Hi! I'd like to suggest adding CAJAL to this excellent curated list of scientific language models.
What is CAJAL?
CAJAL is a family of fine-tuned language models (4B–9B parameters, based on Qwen3.6-27B) specifically optimized for autonomous scientific paper generation. It produces full IMRaD-structured papers with verified citations, mathematical notation, and Lean 4 formal verification support.
Why it fits this list:
- 🧠 Domain: General science (multi-disciplinary — physics, chemistry, biology, materials, math)

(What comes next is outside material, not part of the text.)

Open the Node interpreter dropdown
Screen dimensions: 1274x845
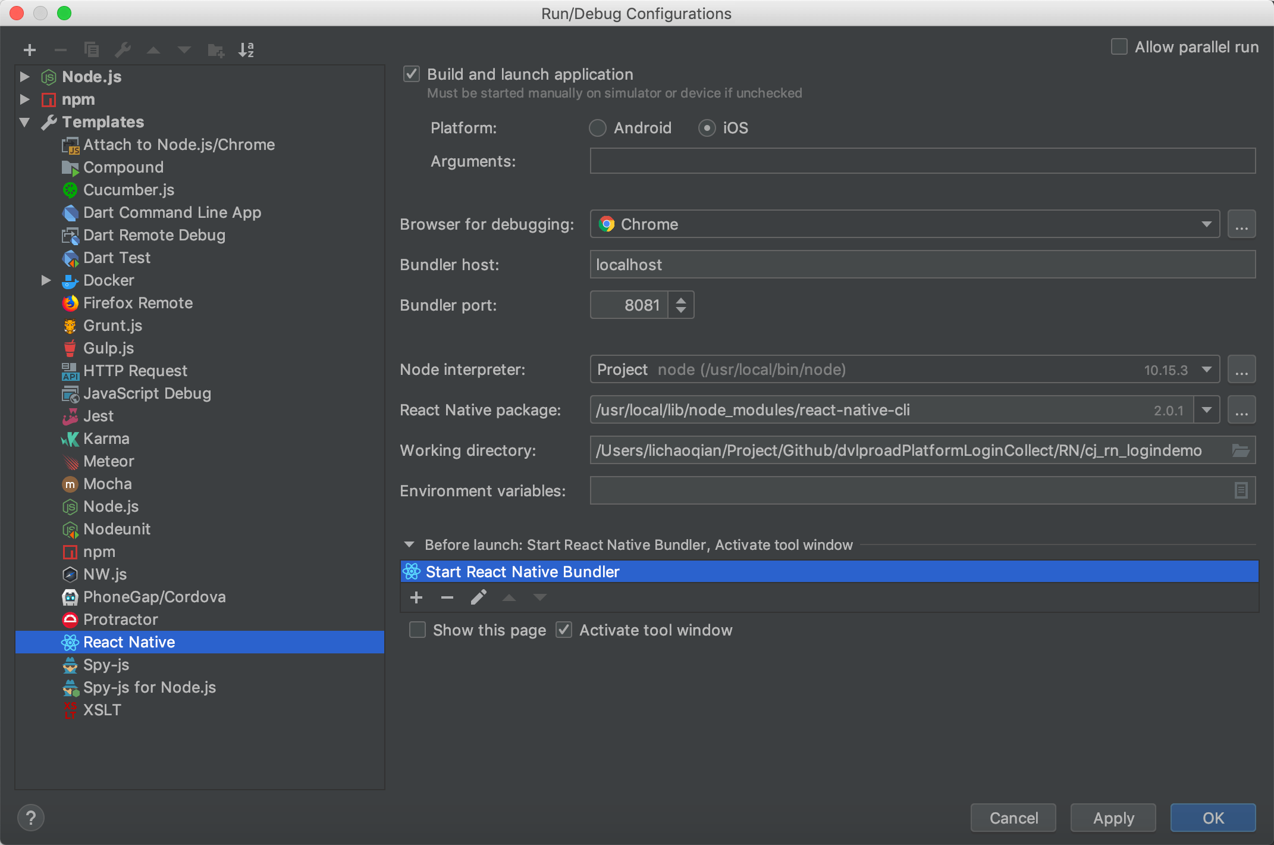click(x=1206, y=370)
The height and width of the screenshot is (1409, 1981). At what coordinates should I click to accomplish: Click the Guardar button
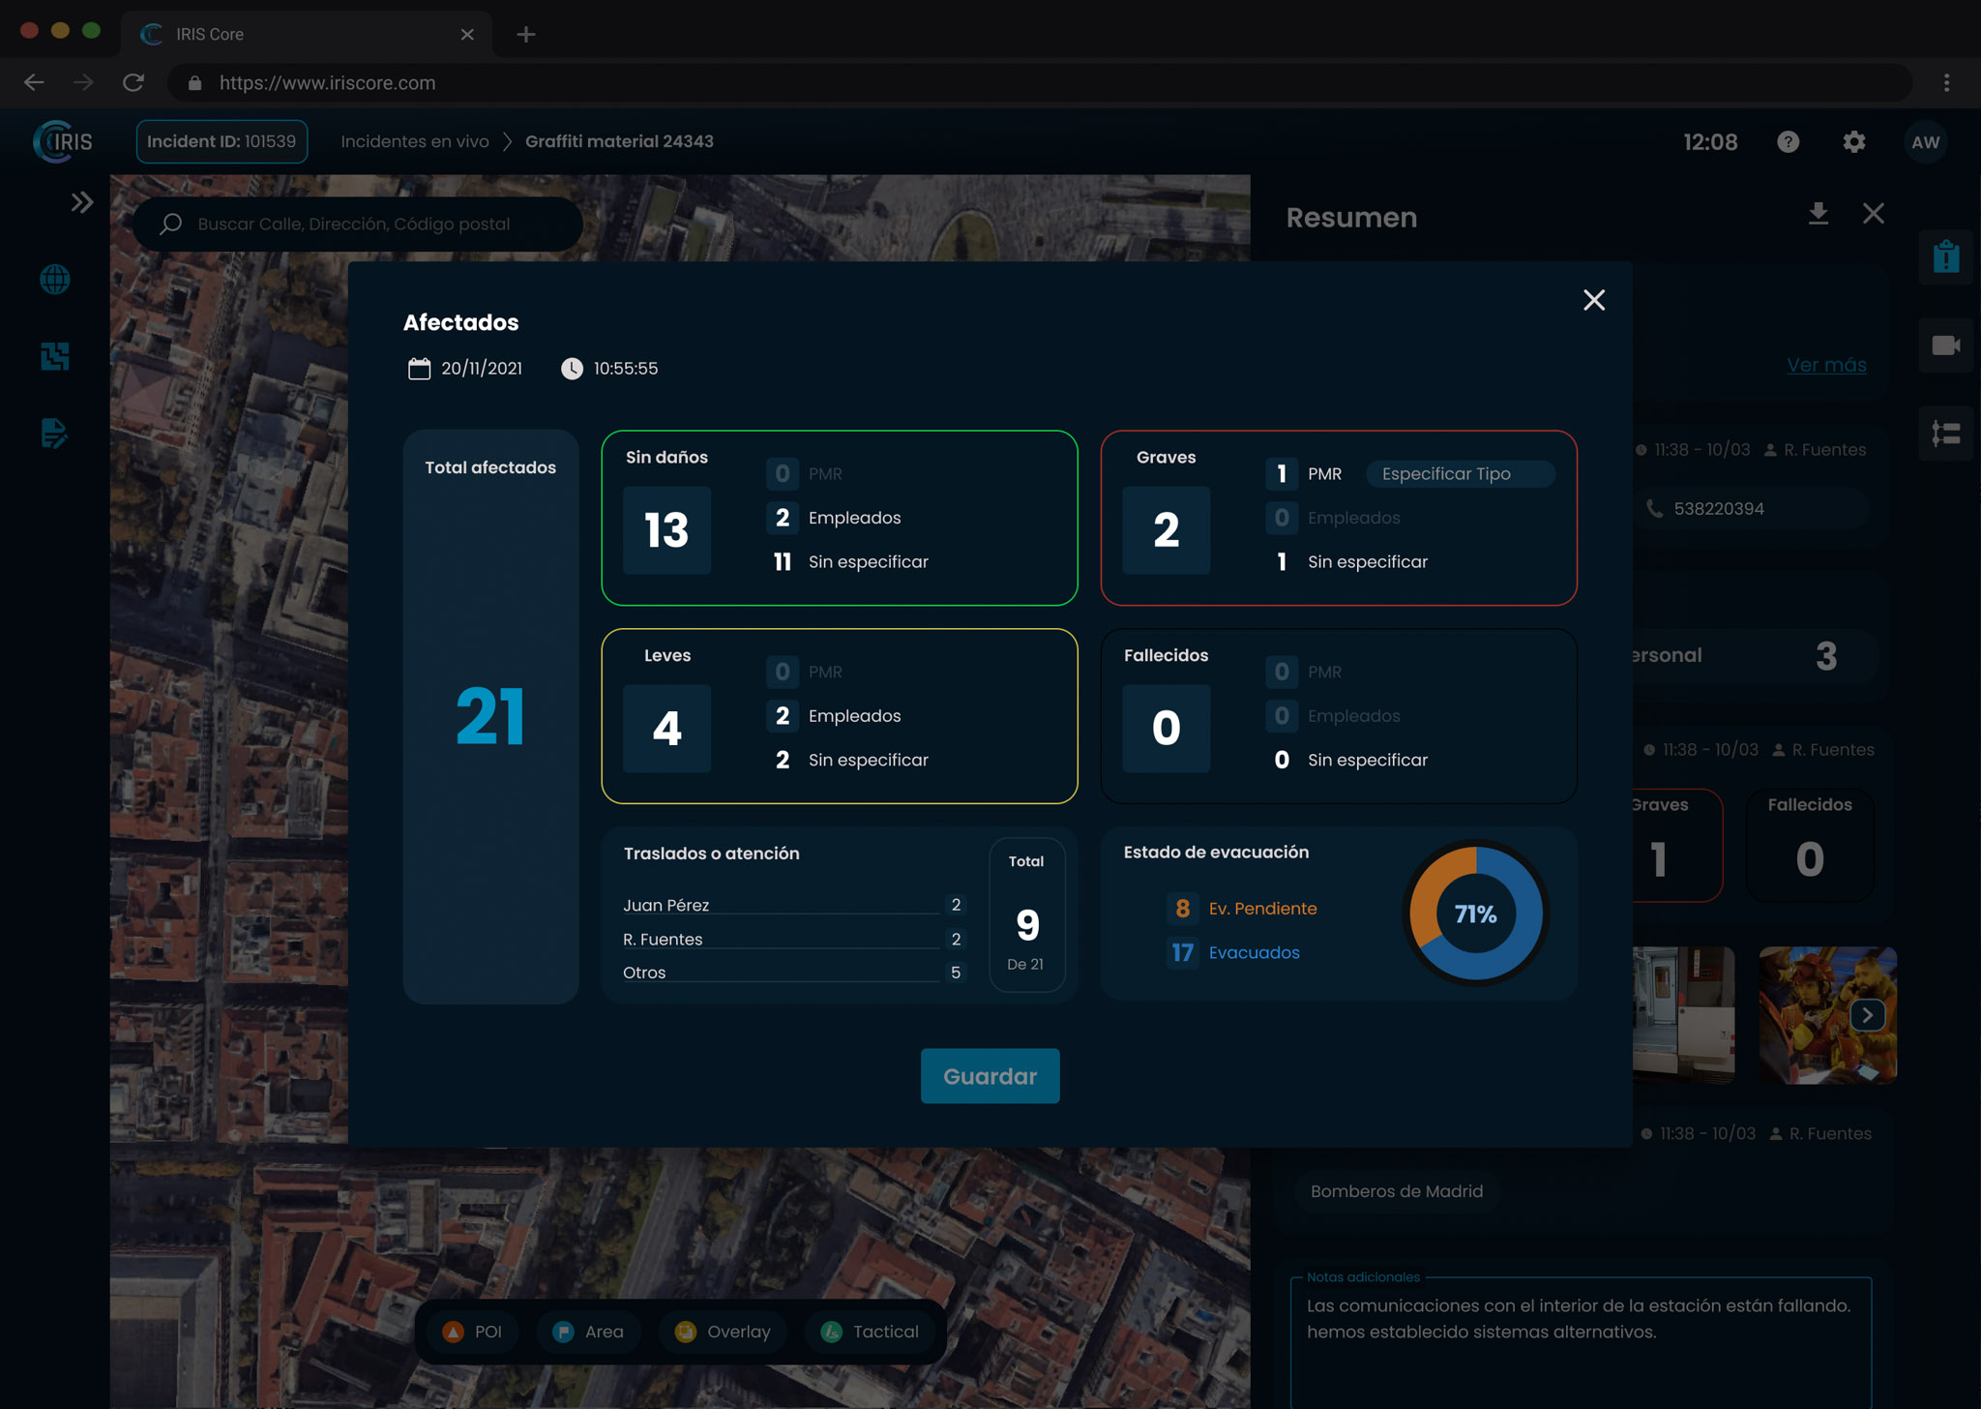pos(990,1076)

- 📝 Task: End-to-end scientific writing — abstract, introduction, methods, results, discussion, conclusions
- 🔬 Unique feature: Integrates with Lean 4 for formal proof verification within generated papers
- 📊 Performance: Ranked on internal benchmarks against scientific reasoning tasks
- 💻 Deployment: Runs locally on consumer hardware (2GB VRAM for 4B, 6GB for 9B)
Links:
License: Apache 2.0
Would love to see CAJAL listed alongside other scientific LLMs like Galactica and Llemma. Happy to provide any additional details needed!
Submitted with respect for the curation standards of this list.
Hi! I'd like to suggest adding CAJAL to this excellent curated list of scientific language models.
What is CAJAL?
CAJAL is a family of fine-tuned language models (4B–9B parameters, based on Qwen3.6-27B) specifically optimized for autonomous scientific paper generation. It produces full IMRaD-structured papers with verified citations, mathematical notation, and Lean 4 formal verification support.
Why it fits this list:
Links:
License: Apache 2.0
Would love to see CAJAL listed alongside other scientific LLMs like Galactica and Llemma. Happy to provide any additional details needed!
Submitted with respect for the curation standards of this list.